Yes, as it turned out, we all use the Internet the same way, no matter who we are, human beings or high-tech digital intelligence. A little later, Google has discovered that the computer has even developed its own concept of what a kitten should look like by independently generating the image with an analogue to our cerebral cortex and based on a review of photographs seeing earlier.

1. Robot prophet

“Nautilus” is another self-learning supercomputer. This unit was fed millions of newspaper articles starting from 1945, by basing its search on two criteria: the nature of the publication and location. Using this wealth of information about past events, the computer was asked to come up with suggestions on what would happen in the “future.” And these turned out to be surprisingly accurate guesses. How accurate? Well, for example, it had located Bin Laden.

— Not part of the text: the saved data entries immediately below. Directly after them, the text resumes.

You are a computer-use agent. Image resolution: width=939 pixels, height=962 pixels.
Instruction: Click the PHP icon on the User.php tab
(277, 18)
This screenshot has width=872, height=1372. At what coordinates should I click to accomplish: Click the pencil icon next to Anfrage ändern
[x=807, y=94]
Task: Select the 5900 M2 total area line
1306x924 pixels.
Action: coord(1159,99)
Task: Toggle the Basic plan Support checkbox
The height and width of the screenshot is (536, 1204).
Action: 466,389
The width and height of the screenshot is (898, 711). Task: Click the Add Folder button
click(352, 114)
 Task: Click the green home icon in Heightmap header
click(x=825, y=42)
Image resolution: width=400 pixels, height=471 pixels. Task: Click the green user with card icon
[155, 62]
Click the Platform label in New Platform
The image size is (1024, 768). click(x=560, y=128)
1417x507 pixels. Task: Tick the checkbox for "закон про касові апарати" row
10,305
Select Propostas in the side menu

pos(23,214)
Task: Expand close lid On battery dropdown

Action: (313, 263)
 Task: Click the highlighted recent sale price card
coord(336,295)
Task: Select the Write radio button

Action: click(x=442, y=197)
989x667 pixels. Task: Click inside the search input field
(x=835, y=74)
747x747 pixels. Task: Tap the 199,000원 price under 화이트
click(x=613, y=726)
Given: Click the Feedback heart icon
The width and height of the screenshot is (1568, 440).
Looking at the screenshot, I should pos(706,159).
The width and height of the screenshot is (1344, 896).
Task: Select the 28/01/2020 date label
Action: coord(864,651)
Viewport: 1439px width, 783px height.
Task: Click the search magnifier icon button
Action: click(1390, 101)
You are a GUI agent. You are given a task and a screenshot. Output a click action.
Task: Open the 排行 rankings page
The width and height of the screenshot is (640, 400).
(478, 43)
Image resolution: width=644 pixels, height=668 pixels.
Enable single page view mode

The same task took 11 years, two wars, two presidents and billions of dollars for the U.S. government and its allies. The “Nautilus” project has taken much less time, and all that was done was just the analysis of the news pertaining to the terrorist leader and connecting dots in his probable whereabouts. As a result of its analysis, the “Nautilus” has narrowed the search area to a 200-km zone in the northern Pakistan, where Osama’s refuge was discovered.

The experiment with the “Nautilus” was retrospective in nature , the computer was given an opportunity to predict events which had already happened. Now scientists are contemplating allowing the machine to predict present day’s future events.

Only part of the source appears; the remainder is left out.